Columbia has been very different than Ardmore, Oklahoma, for Zhentian Lei. But the move from the Samuel Roberts Noble Foundation, a nonprofit agricultural research center, to Bond Life Sciences Center has been a good one for the researcher.

“I like it here much better,” Lei said. “The town that we used to live in Oklahoma is very small and at least 100 miles from other universities. So, it wasn’t convenient to collaborate or visit other labs. It’s not like here where you can just walk across the campus to another building and talk to other researchers.”

Lei first came to MU five years ago when the Lloyd Sumner lab moved here.

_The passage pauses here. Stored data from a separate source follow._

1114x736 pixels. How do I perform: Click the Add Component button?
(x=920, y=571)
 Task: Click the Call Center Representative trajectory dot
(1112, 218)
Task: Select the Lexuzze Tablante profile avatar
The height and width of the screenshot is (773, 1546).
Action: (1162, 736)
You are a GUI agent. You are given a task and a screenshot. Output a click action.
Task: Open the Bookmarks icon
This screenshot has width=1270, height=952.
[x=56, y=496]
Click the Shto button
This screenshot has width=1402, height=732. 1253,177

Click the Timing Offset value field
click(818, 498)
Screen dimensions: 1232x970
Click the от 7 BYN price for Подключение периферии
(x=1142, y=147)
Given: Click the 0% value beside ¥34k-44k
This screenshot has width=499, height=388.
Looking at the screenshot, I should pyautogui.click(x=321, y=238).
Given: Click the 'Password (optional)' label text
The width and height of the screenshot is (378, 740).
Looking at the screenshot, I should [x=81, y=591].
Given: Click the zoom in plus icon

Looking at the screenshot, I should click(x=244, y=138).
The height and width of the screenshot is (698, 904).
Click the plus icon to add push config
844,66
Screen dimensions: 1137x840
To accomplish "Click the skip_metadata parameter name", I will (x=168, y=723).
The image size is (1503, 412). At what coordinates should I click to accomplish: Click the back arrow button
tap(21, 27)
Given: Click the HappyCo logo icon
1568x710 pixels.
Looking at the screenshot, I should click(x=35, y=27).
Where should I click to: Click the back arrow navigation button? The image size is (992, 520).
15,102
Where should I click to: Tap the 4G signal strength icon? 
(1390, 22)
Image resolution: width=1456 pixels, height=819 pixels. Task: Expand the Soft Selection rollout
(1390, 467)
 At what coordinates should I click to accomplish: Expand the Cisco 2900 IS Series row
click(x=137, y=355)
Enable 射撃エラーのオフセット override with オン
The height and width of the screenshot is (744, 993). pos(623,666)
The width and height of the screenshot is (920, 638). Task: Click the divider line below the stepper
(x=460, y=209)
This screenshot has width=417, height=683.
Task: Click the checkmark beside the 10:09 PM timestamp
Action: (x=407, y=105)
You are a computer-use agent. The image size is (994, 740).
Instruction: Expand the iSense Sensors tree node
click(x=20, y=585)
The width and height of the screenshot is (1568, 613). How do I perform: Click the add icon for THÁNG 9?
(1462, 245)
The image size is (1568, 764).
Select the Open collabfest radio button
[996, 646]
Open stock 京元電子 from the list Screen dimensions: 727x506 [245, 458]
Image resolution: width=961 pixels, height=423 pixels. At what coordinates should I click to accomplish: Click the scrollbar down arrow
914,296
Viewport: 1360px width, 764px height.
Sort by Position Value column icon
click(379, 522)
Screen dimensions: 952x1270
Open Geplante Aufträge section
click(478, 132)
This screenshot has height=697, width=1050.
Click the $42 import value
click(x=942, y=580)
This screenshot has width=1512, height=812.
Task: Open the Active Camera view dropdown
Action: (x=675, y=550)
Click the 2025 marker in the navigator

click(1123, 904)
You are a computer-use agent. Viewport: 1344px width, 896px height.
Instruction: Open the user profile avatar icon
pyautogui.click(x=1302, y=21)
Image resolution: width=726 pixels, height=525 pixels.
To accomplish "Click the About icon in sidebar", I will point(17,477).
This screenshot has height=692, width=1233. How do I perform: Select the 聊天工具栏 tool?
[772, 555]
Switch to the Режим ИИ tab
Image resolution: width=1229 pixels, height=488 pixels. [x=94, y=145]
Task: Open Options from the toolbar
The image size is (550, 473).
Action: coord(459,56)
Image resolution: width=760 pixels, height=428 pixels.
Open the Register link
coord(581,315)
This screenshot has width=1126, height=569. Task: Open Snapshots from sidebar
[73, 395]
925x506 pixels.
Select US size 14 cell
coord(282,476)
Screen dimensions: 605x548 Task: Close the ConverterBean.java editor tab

“The most attractive thing is that there are so many PI’s and research groups on campus that you can work with,” Lei said. “Our previous institute was a nonprofit research institute that focused on agriculture, and we have done a lot of agriculture and plant science work, but now we have people working in animals, medicine, etc. that we can collaborate with. That opens an exciting window for us, we can have a lot more collaborations and opportunities.”

Here at Bond LSC, Lei is the assistant director of the University of Missouri Metabolomics Center and assistant research professor of biochemistry. On the second floor of Bond LSC, he and other researchers perform targeted and non-targeted metabolite profiling on samples such as plant tissues, cancer tissues, and blood samples. These small molecules are the product of chemical reactions in cells, and their study gives us a window into how cells in the body or in a plant contribute to an organism’s inner workings or diseases.

Lei and researchers in the center analyze samples to figure out what changed in response to things such as treatments and drugs. As assistant director, Lei is responsible for maintenance and making sure that the machines are working.

“When you exercise or when you eat something different, your metabolism would change in response to those things, so the differences are important and we analyze them on a daily basis,” Lei said.

Lei also conducts research of his own. He mostly collaborates with principal investigators (PIs) on campus on method development.

“If we want to analyze something that we have not done before, we have to develop a method. We have to try to make sure that we can detect and quantify correctly without any doubt,” Lei said.

Lei first became interested in metabolomics as he was going through school.

“Metabolites in plants are different. If you taste a banana, the taste will be different from an apple, which is also different from a pineapple, so the differences are caused by secondary metabolites in the plants or in the fruits. They each have their unique set of metabolites,” Lei said. “It is very fascinating when you don’t know what you’re looking at and you want to know why it is the way it is. It’s fascinating and satisfying to be able to quantify and detect the differences.”

While Lei has a good system going in the MU Metabolomics Center currently, he hopes to get some instrument grants from federal funding agencies to update some of the instruments.

“We depend on high-tech instruments to detect compounds and quantify them. If you don’t have those techniques, or if our instruments aren’t ready, you cannot really do much,” Lei said. “In the center we have several high GCMS and LCMS that cost like half a million for one instrument. It is way more expensive than my car.”

GCMS (gas chromatography-mass spectrometry) is an analytical method that identifies substances within a test sample and is commonly used in drug detection, forensics, and identification of unknown samples.

LCMS (Liquid chromatography mass spectrometry) on the other hand is an analytical chemistry technique combining the physical separation capabilities of liquid chromatography with the mass analysis capabilities of mass spectrometry. This system is popular in chemical analysis and can be applied in many areas such as biotechnology, environment monitoring, and agrochemical industries.

Having these be up-to-date is important for Bond LSC, and Lei is doing as much as he can to keep them in good order.

“If you don’t have good instruments and you cannot provide good results, researchers may go to other places for services,” Lei said.

Despite working with these challenges, Lei is happy that he is at Bond LSC.

“I really like it here,” Lei said. “The town, the university, and the climate on campus really focuses on researchers, and that is really a plus for us.”